*EXERCISE REQUIREMENTS*:
• 1. In the text on the Semirechensk salamander, what does its color depend on, and how does it look in each setting described?
• 2. Answer these from the text on the Semirechensk salamander:
(a) What conservation status is given for the species?
(b) In which months does the breeding season start and end?
(c) In which two mountain ranges is the species found?

*TEXT FOR ANALYSIS*:
——

Semirechensk salamander (<em>Ranodon sibiricus</em>)

Semirechensk salamander (Ranodon sibiricus)

Species: Semirechensk salamander (Ranodon sibiricus)

Status: Endangered (EN)

Interesting Fact: The Semirechensk salamander is aquatic during the breeding season but terrestrial for the remainder of the year.

More information:

The Semirechensk salamander is greenish-orange on its upperparts, sometimes with a pattern of dark spots, and pale pink on its underside. The colour of this species changes depending on its environment, appearing darker when underwater and lighter on land in higher temperatures. The tail of the male Semirechensk salamander is generally longer than that of the female, and during the breeding season the male also has a much more prominent crest. The breeding season starts in April, following the snow melt, and continues until August. Throughout the breeding season, this species is aquatic, but it is terrestrial for the remainder of the year. Hibernation begins soon after the end of the breeding season.

The Semirechensk salamander has an extremely restricted range, being found only in the Dzungarian Alatau Mountain range in southern Kazakhstan and the Tianshan Mountains in northwest China. It occurs in small, cold, clear streams and brooks in mountainous areas, surrounded by coniferous forests and meadows.

——

*DATASET ENTRIES*:
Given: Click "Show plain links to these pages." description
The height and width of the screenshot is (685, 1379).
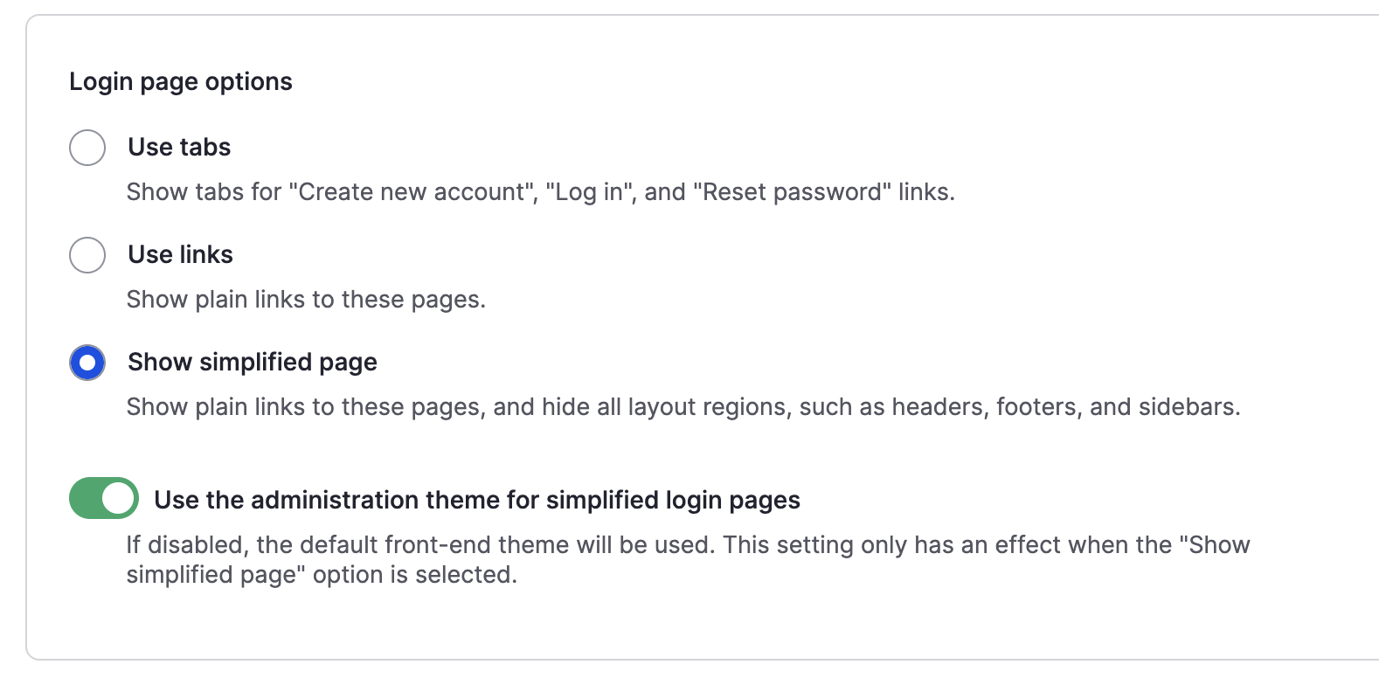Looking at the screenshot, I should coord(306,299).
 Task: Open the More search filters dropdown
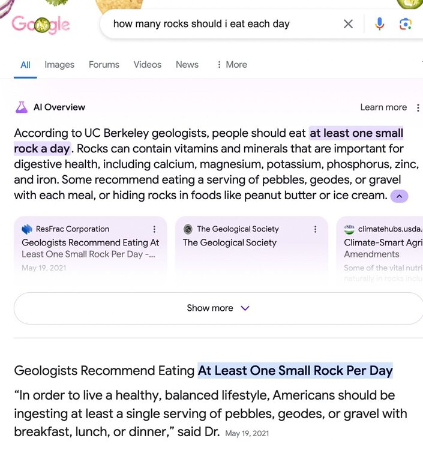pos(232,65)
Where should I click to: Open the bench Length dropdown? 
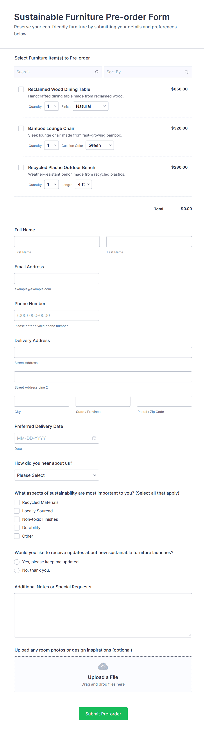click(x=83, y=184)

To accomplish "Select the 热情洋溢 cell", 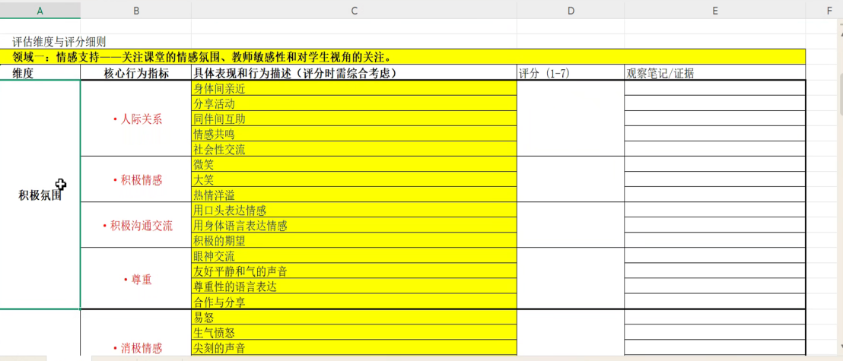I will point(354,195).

——

*ANSWER LIST*:
• 1. Its color depends on its environment. It looks darker when underwater and lighter on land in higher temperatures.

• 2.
(a) Endangered (EN).
(b) It starts in April, after the snow melt, and continues until August.
(c) The Dzungarian Alatau Mountain range in southern Kazakhstan and the Tianshan Mountains in northwest China.